Do older people have fewer rights than young people? Is your grandparent’s (or parent’s) main personality trait just ‘old’? Should our elders be relegated to the fringes of society?
Are these questions making you feel uncomfortable? Good. Read on.
A couple of weeks ago, I spent the evening in the company of some of Australia’s leading storytellers and change-makers, at the 2016 UN Media Peace Awards.
Across multiple categories, the awards celebrate Australian stories that champion human rights, stimulate public debate and influence policy – narratives that empower vulnerable or disenfranchised people.
Hens and games.
The ‘Promotion of positive images of the older person’ category particularly piqued our interest at Ellis Jones. It highlighted stories that break down stereotypes of older people and fight against ageism. Contrary to the perceived weight of the topic, this category also had the audience in stitches.
- WINNER: Elders Games
Elders Games was an episode of the SBS National Indigenous TV current affairs program The Point. The video gives us a peek into the fun, competitive hustle of an annual sports competition created by, and for, older Indigenous Australians from different “mobs” across NSW. It introduces older people who are independent, active, connected and as diverse as every other age group. We meet them as individuals doing something interesting and unique, not as a homogeneous group of humans over the age of 60.

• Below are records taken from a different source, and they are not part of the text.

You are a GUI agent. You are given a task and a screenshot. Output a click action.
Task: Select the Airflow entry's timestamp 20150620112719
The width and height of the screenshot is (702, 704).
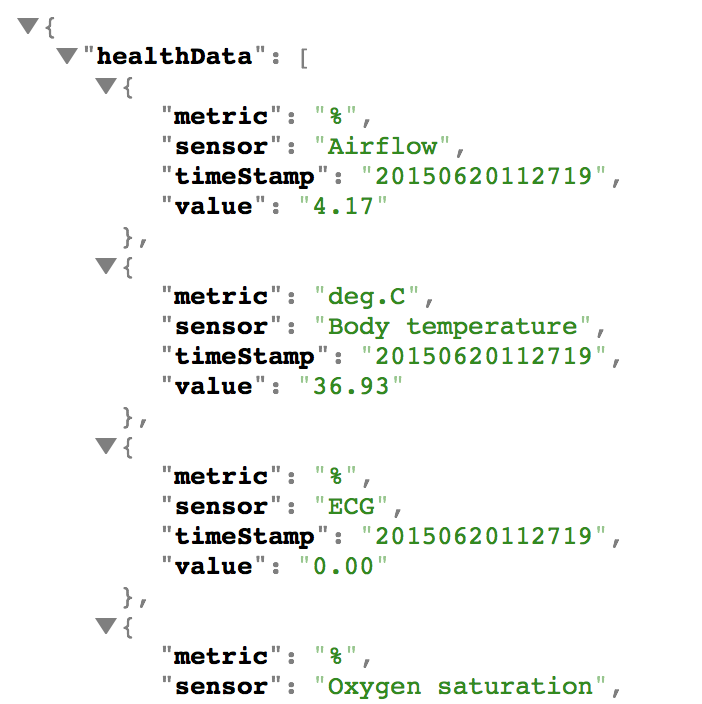coord(484,176)
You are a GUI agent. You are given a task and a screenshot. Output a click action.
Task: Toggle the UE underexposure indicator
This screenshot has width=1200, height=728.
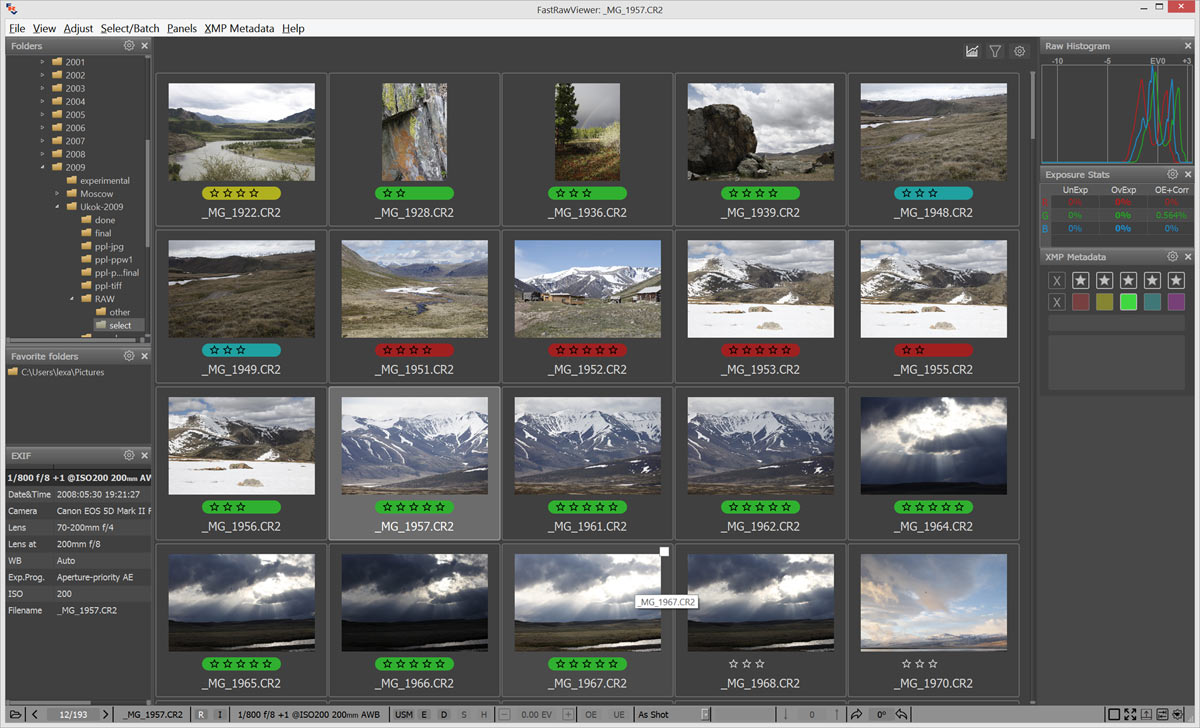point(618,714)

“I’m very proud to represent all our little teeny-boppers, you know, so they know their grans can do what the footballers can do” – Captain, Tableland Toppers
- FINALIST: The Hensioners
An episode of SBS program The Feed, The Hensioners introduces an innovative (and delightfully whacky) program being trialled by a NSW aged care provider The Whiddon Group. To combat high levels of social isolation and loneliness among older Australians, the Group’s residential care facilities give each of their residents something to care for: a pet hen. And, it’s working. The video introduces older people who are sharp, witty and entirely embracing of their new odd bedfellows, in whatever way works for them.
“There are a few roosters here, but I’m not one of them” – Aubrey Lavis
- FINALIST: What a Wonderful World
An episode of ABC program Australian Story, What a Wonderful World is the story of teenage pop star Patricia Amphlett – “Little Pattie” – who became the youngest Australian entertainer to perform for troops at Nui Dat during the Vietnam War. 50 years later, Patricia is represented as an older woman with unique insight into an exceptional time and place; a woman whose years are celebrated by the wisdom and experience they bring.
“I’d grown up in a do as you’re told era, don’t ask too many questions. But we were questioning, ‘well why are we at war, why, why is that happening?’” – Patricia Amphlet
Not so ‘typical’.
These stories are powerful. They lightly and enchantingly replace stereotypes with nuance and respect.
Back to my uncomfortable questions: if, as a society, we’ve agreed that race and gender stereotypes are unacceptable, why is age any different? While we actively push sexism and racism out of our society, ageism seeps through our systems and culture, as rampant as it is unrecognised.
The Federal Government’s recent appointment of a new, focused Age Discrimination Commissioner, Dr Kay Patterson, is a testament to this.
Attitudes are a key part of the fight, and they are created and reinforced by stories.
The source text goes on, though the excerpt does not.